* Requisitos do exercício *
a - Reescreva o trecho do texto sobre espionagem que começa com as palavras "O surpreendente agora" e termina com "que a verdade.", substituindo "especulações" por "suspeitas".
b - Quais veículos de imprensa o texto sobre espionagem aponta como responsáveis pelas revelações recentes sobre a capacidade da NSA e do GCHQ de decifrar informações criptografadas?

* Trecho fornecido *
--*--

A Wikipedia, a propósito, mantém uma lista dos programas de espionagem governamentais e uma página que detalha as revelações deste ano.

A espionagem entre países existe desde muito antes da Internet, desde antes dos países surgirem. Além do mais, sempore especulou-se da capacidade de espionagem do governo americano e há vários anos já se sabia que o governo Bush interceptava ligações telefônicas. Uma apresentaçào na Black Hat em 2010 discutiu, por exemplo, a existência de backdoors em equipamentos de rede para permitir a interceptação de dados por agentes da lei.

O surpreendente agora é que as revelações de Snowden mostram que as especulações que existiam até então e as "teorias da conspiração" eram verdade - ou pior, eram mais brandas do que a verdade.
Mas nada é mais surpreendente e assustador do que as revelações recentes do Guardian, New York Times e ProPublica de que a NSA e a agência de inteligência britânica (GCHQ) tem capacidade de decifrar informações criptografadas, o que significa o fim de toda a privacidade na Internet. A NSA e o GCHQ possuem um programa caro, amplo e multifacetado capaz de quebrar os mesmos algoritmos de criptografia que fazem da Internet um lugar (supostamente) seguro para os negócios, como sistemas bancários, e-commerce e comunicações privadas de empresas: o SSL, o TLS e as VPNs.

--*--

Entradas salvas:
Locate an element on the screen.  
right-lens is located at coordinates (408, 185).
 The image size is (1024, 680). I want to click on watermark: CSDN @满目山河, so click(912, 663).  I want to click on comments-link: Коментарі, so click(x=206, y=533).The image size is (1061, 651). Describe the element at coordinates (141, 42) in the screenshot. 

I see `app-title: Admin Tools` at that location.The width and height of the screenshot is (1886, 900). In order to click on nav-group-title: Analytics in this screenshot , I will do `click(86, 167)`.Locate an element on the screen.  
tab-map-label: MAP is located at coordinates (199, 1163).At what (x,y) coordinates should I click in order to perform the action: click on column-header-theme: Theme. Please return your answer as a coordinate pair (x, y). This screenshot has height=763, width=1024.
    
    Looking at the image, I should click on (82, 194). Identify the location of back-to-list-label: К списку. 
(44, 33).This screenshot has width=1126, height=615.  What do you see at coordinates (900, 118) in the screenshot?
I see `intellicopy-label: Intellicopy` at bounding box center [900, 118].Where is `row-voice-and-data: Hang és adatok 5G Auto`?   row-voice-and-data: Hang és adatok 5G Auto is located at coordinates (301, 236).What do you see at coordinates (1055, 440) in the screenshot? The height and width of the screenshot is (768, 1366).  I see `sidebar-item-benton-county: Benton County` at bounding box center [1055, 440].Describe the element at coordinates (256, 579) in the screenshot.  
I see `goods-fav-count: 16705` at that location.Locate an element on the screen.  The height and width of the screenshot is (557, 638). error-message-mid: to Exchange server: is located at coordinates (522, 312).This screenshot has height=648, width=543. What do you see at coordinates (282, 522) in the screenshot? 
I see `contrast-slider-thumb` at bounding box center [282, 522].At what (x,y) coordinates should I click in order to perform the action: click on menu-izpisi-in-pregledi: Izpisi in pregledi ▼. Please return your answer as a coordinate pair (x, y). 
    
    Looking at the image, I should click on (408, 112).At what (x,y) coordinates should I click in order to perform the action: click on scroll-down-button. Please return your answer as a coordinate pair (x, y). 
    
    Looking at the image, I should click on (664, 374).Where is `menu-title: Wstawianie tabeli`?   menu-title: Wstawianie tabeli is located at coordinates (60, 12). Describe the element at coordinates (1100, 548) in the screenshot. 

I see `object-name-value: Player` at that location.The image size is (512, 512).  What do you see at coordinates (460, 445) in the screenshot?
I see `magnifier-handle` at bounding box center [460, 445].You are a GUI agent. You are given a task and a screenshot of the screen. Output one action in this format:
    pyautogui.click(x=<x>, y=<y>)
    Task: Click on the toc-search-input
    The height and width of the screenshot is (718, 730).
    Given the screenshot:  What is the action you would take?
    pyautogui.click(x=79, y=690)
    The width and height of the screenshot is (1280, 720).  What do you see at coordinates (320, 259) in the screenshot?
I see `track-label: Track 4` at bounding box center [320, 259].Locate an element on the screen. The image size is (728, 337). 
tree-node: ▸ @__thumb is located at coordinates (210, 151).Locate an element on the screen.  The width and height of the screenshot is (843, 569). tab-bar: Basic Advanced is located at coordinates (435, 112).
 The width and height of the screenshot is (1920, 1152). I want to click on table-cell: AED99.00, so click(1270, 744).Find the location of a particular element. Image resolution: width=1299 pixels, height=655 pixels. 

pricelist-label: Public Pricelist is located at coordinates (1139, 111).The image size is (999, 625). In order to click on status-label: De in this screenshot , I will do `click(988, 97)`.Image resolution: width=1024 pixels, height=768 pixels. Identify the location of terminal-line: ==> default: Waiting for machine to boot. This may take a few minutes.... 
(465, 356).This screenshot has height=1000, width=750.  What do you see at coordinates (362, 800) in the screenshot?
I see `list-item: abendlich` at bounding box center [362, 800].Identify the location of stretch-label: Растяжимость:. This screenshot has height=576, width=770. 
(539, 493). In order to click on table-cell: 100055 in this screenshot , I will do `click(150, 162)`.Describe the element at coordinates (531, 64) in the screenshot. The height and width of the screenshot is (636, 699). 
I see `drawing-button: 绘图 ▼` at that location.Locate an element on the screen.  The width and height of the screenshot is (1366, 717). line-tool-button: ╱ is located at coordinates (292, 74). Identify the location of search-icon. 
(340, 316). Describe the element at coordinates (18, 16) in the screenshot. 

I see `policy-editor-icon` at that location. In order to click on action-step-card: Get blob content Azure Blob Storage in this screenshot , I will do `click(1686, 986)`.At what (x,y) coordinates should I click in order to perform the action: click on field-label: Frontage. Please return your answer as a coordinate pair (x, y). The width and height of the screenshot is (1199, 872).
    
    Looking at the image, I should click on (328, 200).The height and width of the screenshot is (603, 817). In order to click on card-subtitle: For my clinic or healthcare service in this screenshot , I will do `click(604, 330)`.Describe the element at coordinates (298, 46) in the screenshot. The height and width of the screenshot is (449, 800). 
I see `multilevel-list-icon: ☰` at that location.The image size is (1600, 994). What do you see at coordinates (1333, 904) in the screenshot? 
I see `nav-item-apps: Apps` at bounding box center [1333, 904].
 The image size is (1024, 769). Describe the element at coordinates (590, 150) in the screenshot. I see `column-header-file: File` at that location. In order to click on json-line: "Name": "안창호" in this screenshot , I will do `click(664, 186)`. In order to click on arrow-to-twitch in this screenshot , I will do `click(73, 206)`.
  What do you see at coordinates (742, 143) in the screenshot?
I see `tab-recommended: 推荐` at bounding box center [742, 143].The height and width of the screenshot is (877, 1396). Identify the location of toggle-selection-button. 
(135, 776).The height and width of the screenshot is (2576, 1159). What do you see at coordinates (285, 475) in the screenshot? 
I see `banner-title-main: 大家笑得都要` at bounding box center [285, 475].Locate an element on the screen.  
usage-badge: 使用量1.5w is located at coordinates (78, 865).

--*--

* Soluções dos problemas *
a -
O surpreendente agora é que as revelações de Snowden mostram que as suspeitas que existiam até então e as "teorias da conspiração" eram verdade - ou pior, eram mais brandas do que a verdade.

b - Guardian, New York Times e ProPublica.